Don’t include your middle name. And whilst common in Europe, including a date of birth or a photograph is frowned upon in Britain as it could contravene equal opportunity legislation. Including any of these details can also open you up to identity theft!
- Personal Profile?
No personal profile is better than an average one! Unless you have something to say that will knock the reader out of the park, leave this out. And please don’t write “I work well as an individual or as part of a team”..!
- Technical Skills
List your core skills.
Avoid separating skills into ‘Expert/Some Knowledge’ — you are a budding Junior Developer. From an employer’s perspective, you’re probably not an expert in anything (yet!).
Don’t write anything down that might catch you out at interview. You need to be able to demonstrate you’re at least somewhat knowledgeable about that particular langauge, framework, library, database or whatever it might be. If you say you know SQL, but can’t tell them how you’d update a record, you’ll be in trouble!
Be careful with using a table to display your skills. Sometimes machines will read your CV rather than humans — and a lot of recruitment software can’t read tables!
- Education? Relevant Experience? Projects?
The most important parts of your CV should be in the first half page. It’s great for your potential Node employer that you’ve used Node, but if they won’t find out until Page 2, they’ve just gone down a whole page without finding what they wanted.

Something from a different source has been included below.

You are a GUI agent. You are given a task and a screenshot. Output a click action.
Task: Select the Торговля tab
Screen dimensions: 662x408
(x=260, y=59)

So what’s the most relevant part? Your education, or your recent job? Or perhaps you’ve worked on some impressive code projects? That is the next section of your CV. It can be helpful to break your professional experience down into relevant experience and other experience — if it fits your situation. If you’ve just graduated from Coding Bootcamp, you should put that first alongside your projects.
When describing your jobs, use action words. Organised. Managed. Negotiated. Planned. But avoid the ‘buzzwords’ (please don’t say ‘highly-motivated’..!) Instead, prove what you have achieved by giving data, hard facts, wherever possible. “Achieved 112% of my sales target”. “Secured a grant increase of 30%”. Similarly, don’t be coy; be proud! If you’ve managed a team, don’t just say “managed a team of inside salespeople”, say “managed a team of 8 inside salespeople with a combined quota of £140,000”.
The world understands that you don’t have much technical experience. Don’t fake it! It’s ok to be inexperienced, and you should NEVER lie on a CV.
No matter what the experience, you should try and relate it to the job. For example, successful programmers are good problem-solvers and good communicators. In your previous work, when have you demonstrated these skills?
What coding projects have you worked on in your spare time? Have you built a website, a bot, a web scraper, or contributed to open source? Put these in a ‘Projects’ section! Consider including links to any web pages and Github.
- Volunteering / Extra Curricular Activities / Certifications?
You could combine this with your ‘Other Experience’ if it makes sense, depending on what you’ve been up to.
- Additional Information
Many employers will want to see your flair in your personal life. What do you enjoy? What are your hobbies? Avoid mentioning any passive hobbies such as watching TV (and please don’t write ‘socialising’..!)
Also mention driving (“Full, clean driving licence”), your right to work and any languages you speak.
There’s no need to write your references on your CV unless specifically requested to do so. You can just write “References available upon request”.
There’s no such thing as cookie-cutter CV perfection What consitutes a ‘perfect’ CV for you depends on your writing style, your experience and the job you’re applying for.
But follow these guidelines and you will be one big step closer to your first Junior Developer job!